Randy Benson is an award-winning film documentarian and a researcher into the JFK assassination.
8 early researchers into the JFK assassination
Mark Lane
A member of the New York Bar Association for more than five decades, Lane formed the Citizen’s Committee of Inquiry after Kennedy’s assassination. Lane was retained by Lee Harvey Oswald’s mother to represent Oswald posthumously before the Warren Commission hearings.
A former New York state legislator, Lane has written several books on the assassination, including The New York Times 1966 best-seller Rush to Judgment. One of the first books critical of the Warren Commission’s conclusions, it was the focus of many concerted attacks by the FBI and the CIA.
Its companion documentary of the same name (1967, directed by Emile de Antonio) was the first film critical of the Warren Report.
Lane represented Liberty Lobby Inc. in its successful appeal in a libel case brought by former CIA agent E. Howard Hunt, convincing the federal jury that Hunt and the CIA were involved in the assassination.
Josiah Thompson
A graduate of Yale University, Thompson served on the U.S. Navy’s Underwater Demolition Team 21. He is also a former professor at Haverford College in Philadelphia.
Now a private investigator, Thompson published his book Six Seconds in Dallas—A Micro-Study of the Kennedy Assassination in 1967, arguing that four shots were fired by three gunmen. Many researchers consider it the best book ever published on the JFK assassination.

(DATASET CONTENT)

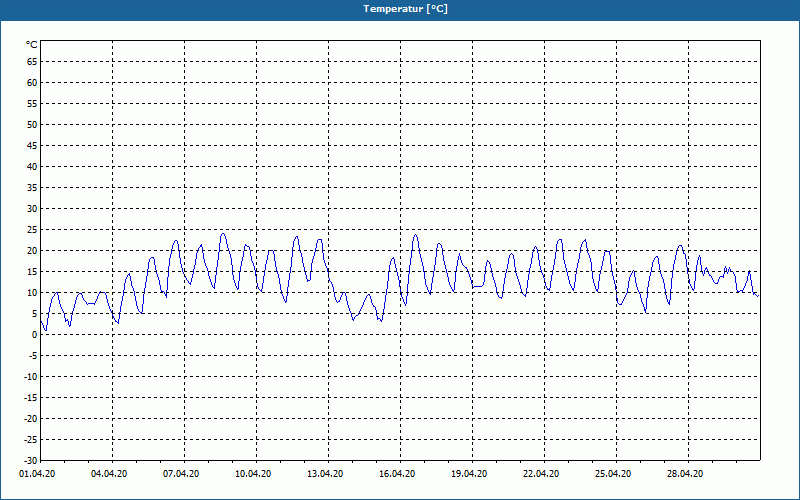The width and height of the screenshot is (800, 500).
Task: Click the Temperatur [°C] title bar
Action: click(400, 9)
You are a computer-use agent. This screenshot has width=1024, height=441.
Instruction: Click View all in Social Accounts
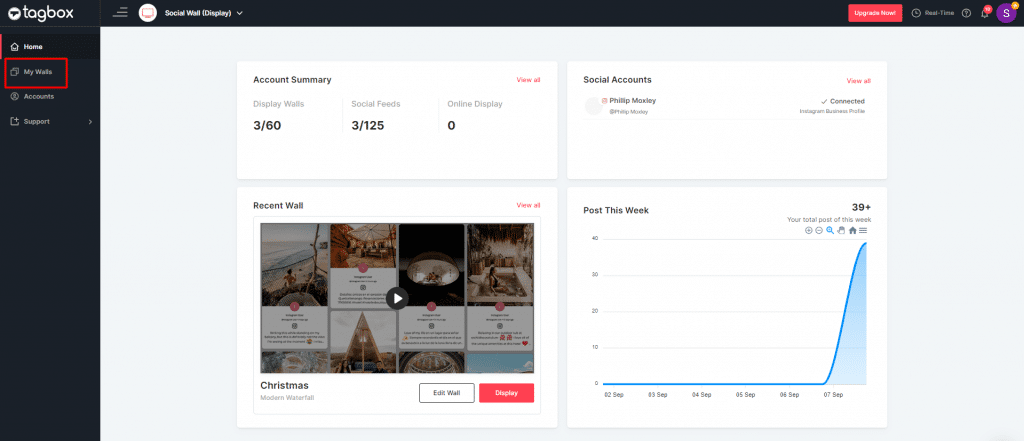coord(858,81)

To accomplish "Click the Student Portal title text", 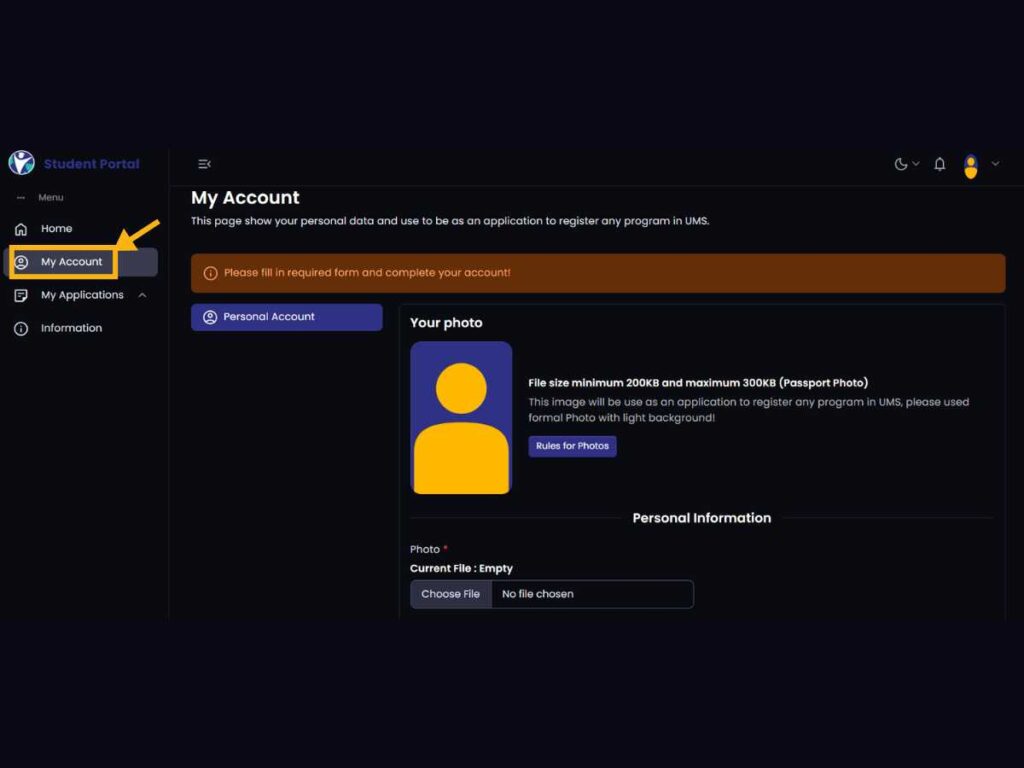I will [x=91, y=164].
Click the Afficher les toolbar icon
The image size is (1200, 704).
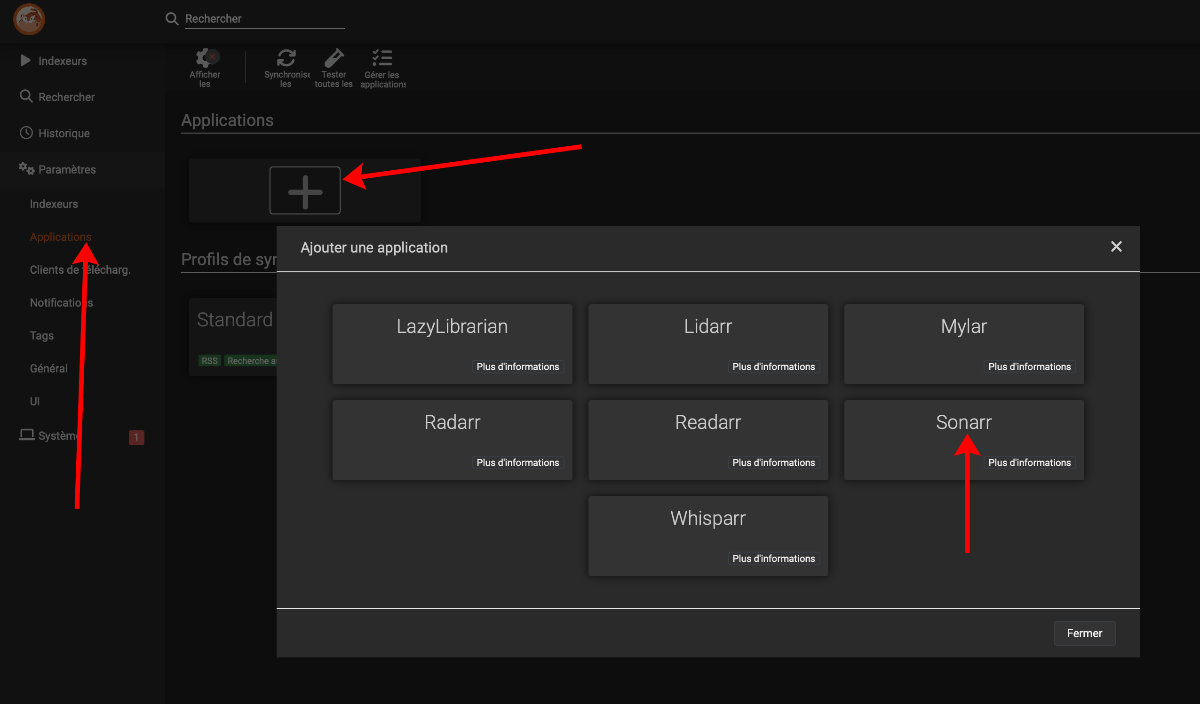point(206,59)
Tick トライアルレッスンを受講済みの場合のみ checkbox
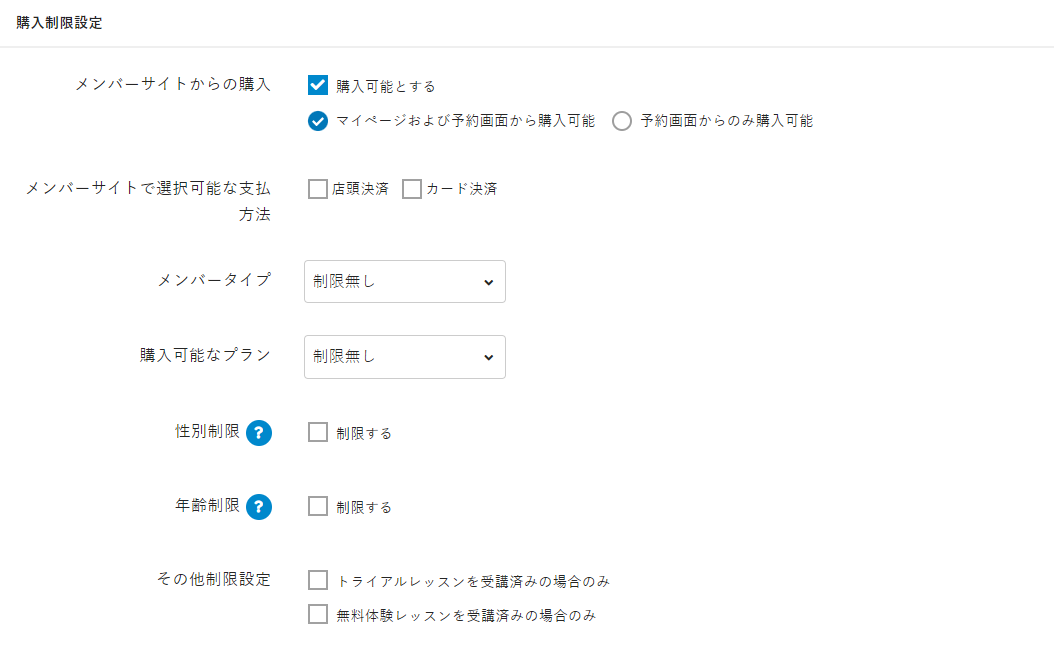Image resolution: width=1054 pixels, height=651 pixels. [318, 581]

(EXERCISE INSTRUCTIONS)
[1] According to the passage on early JFK assassination researchers, who directed the 1967 documentary Rush to Judgment?
[2] Render this sentence from the passage on early JFK assassination researchers in Spanish: "Randy Benson is an award-winning film documentarian and a researcher into the JFK assassination."
Answer from the passage on early JFK assassination researchers alone, not from the records.

(LIST OF SOLUTIONS)
[1] Emile de Antonio directed it.

[2] Randy Benson es un galardonado documentalista cinematográfico e investigador del asesinato de JFK.